El neurólogo gaélico-americano Robert Foster-Kennedy, durante la primera mitad del siglo XX, abogaba por el exterminio de lo que llamaba “errores de la naturaleza” mediante prácticas eutanásicas y de esterilización. De hecho, el gobierno de Estados Unidos aplicaba esterilizaciones obligatorias a aquellas personas consideradas inferiores; que posteriormente gobiernos como los de Perú y Bolivia replicaron.

Por su parte, el médico genetista alemán Fritz Lenz, también durante los años de las dos grandes guerras, fue un firme precursor del programa de “higiene racial” llevado a cabo por el régimen nazi: iniciando primero con la “Ley de protección contra las enfermedades hereditarias”, que preveía la esterilización forzada de personas con enfermedades mentales, sordas, ciegas o adictas al alcohol, pero también de personas inadaptadas o rebeldes al régimen, y terminando con los ya conocidos campos de exterminio.

Pero situados en un siglo XXI con una estructura social más diversa, flexible, inclusiva, y equitativa, garante de los derechos ciudadanos para asegurar una convivencia en armonía, los valores sociales imperantes así como las regulaciones de los estados-nación quedan lejos de cometer las barbaridades que hace apenas 60 años se llevaban a cabo.

Por otro lado la ciencia biomédica ha alcanzado tal grado de supremacía que puede alargar años a la vida pero no vida a esos años. Es entonces cuando la regulación por medio de leyes del derecho a disponer de la propia vida se hace necesario.

Si bien los orígenes de las prácticas eutanásicas tuvieron una motivación de control, de un modo de eugenesia, basándose en el poder de unos más fuertes de decidir sobre el destino de otros más débiles, no es así como las leyes actuales de gobiernos como el de Holanda, Bélgica, Luxemburgo, y Quebec, o de proyectos de otros como Francia, proponen. En el seno de la regulación de este derecho que el post-modernismo reclama se encuentra necesariamente tanto la decisión reiterada e inequívoca del afectado, el sufrimiento intenso, irreversible, e irremediable, como un férreo control de los requisitos para quien solicita y para quien facilita la eutanasia o el suicidio asistido.

Aun así, quienes se oponen a la regulación de estas prácticas, siguen aduciendo motivaciones que tenían vigor hace uno e incluso dos siglos, pero no en el momento actual. Describen un proceso que, en el caso de legalizar las prácticas eutanásicas, llevaría a las mismas de la excepcionalidad a la generalización terminando por sustituir éstas a la medicina; esto es, cuando no se pueda curar lo que hay que hacer es matar. A este evolucionismo inverso (que llevaría de la civilización, momento actual, a la barbarie, si sucede la legalización de las prácticas eutanásicas) se le da el nombre de “pendiente resbaladiza”.

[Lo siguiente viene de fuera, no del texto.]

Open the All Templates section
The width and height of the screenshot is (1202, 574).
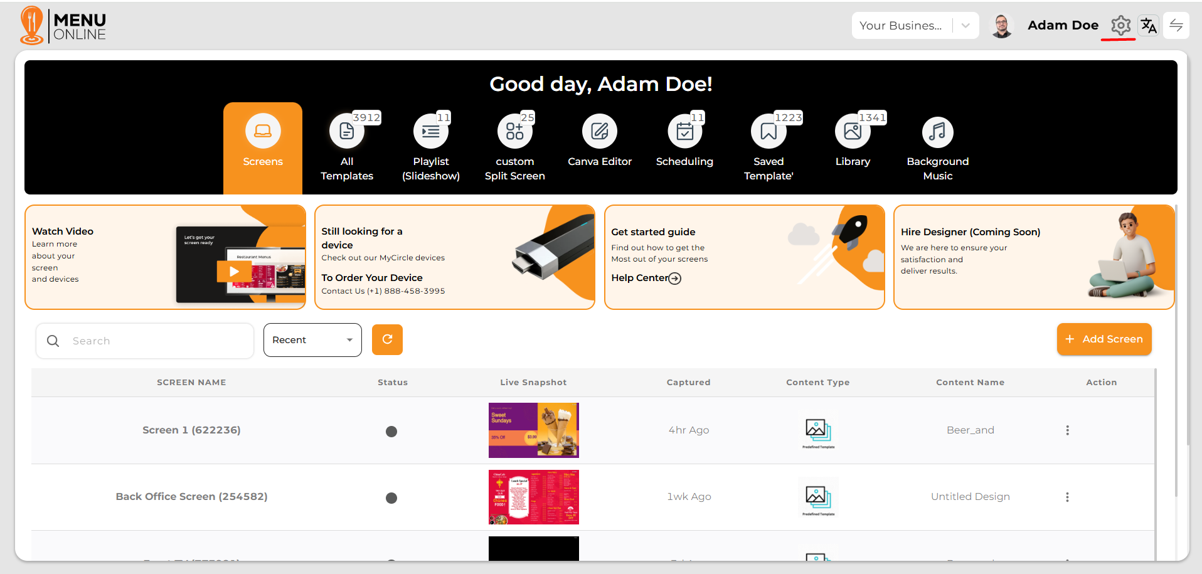pyautogui.click(x=346, y=132)
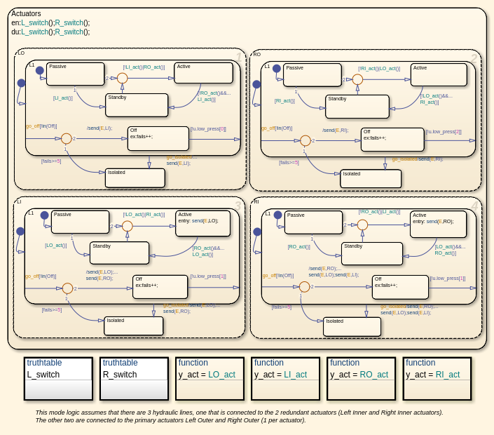Select the R_switch truthtable block
Screen dimensions: 494x435
[135, 379]
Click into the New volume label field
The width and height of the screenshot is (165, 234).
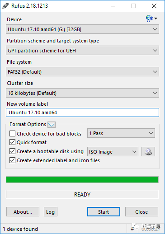coord(82,112)
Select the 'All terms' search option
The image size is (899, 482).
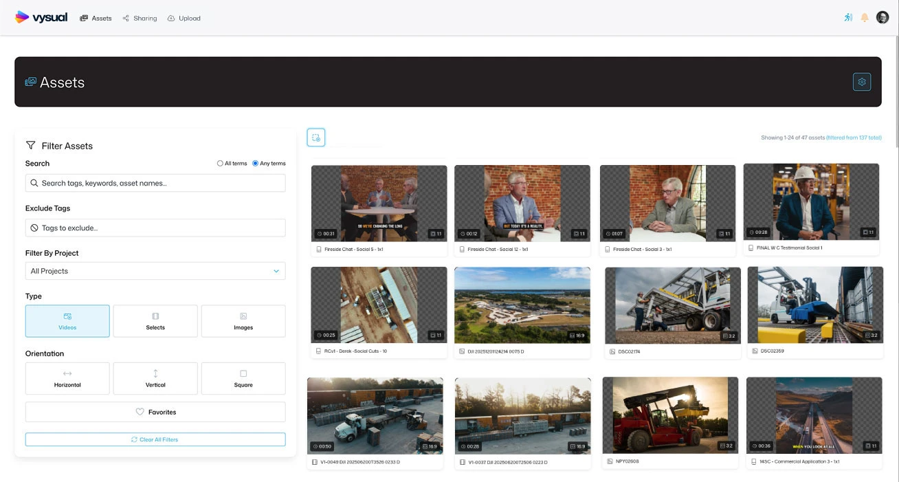pyautogui.click(x=221, y=163)
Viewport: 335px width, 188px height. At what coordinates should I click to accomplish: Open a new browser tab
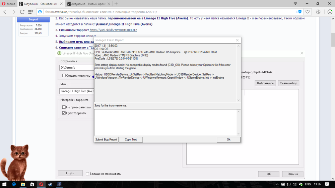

Algo que, ni por experiencia de aquellos gobiernos que ya llevan más de 10 años de andadura con la regulación de estas prácticas, ni por un análisis crítico serio (ético, moral, sociológico, médico, económico, ni legal), puede sostenerse como argumento en contra.

Como ya es sabido, la modernidad trajo los mejores avances a la humanidad. Pero también supo sacar lo peor del ser humano. Sentó un caldo de cultivo sobre el cual, los ahora detestados personajes (aunque en su momento alabados) pusieron en marcha ideales y prácticas tan horrendas. De ese caldo de cultivo resaltan sobre todo cuatro aspectos.

El primero de ellos es la ilustración (siglos XVII, XVIII y XIX). El movimiento ideológico que sirvió de base para la posterior gestación de la revolución industrial y que postulaba el uso de la razón y la posesión del conocimiento como el máximo valor humano dignificante.